WORK INSTRUCTIONS: Transcribe the lines exactly, beginning with the one that contains "You are a computer-use agent." and ending with the final line of the records. Do not transcribe pictures.

DATA SUPPLIED:
==================================================

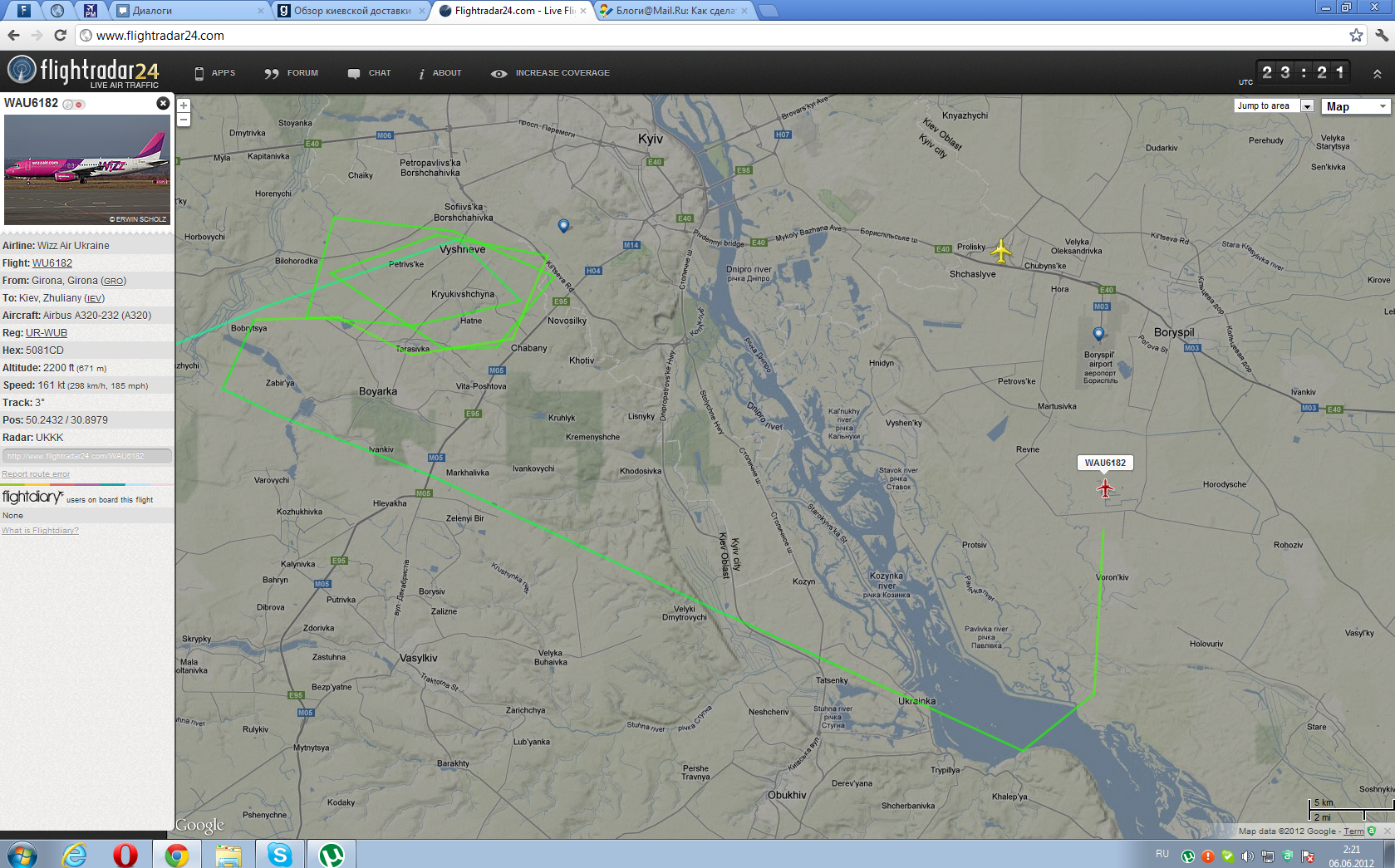The image size is (1395, 868).
Task: Select the red WAU6182 aircraft on map
Action: pyautogui.click(x=1105, y=488)
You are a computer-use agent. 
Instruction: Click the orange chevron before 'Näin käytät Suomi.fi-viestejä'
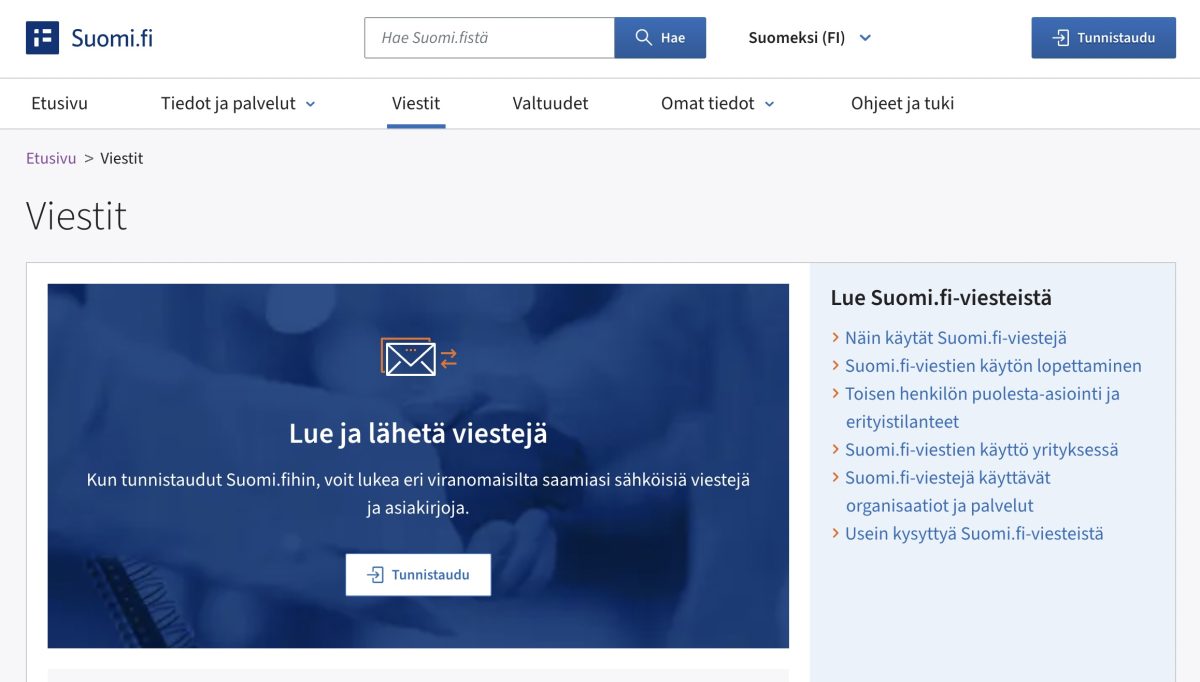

==================================================

REPLY TO THE EXERCISE:
You are a computer-use agent. 
Instruction: Click the orange chevron before 'Näin käytät Suomi.fi-viestejä'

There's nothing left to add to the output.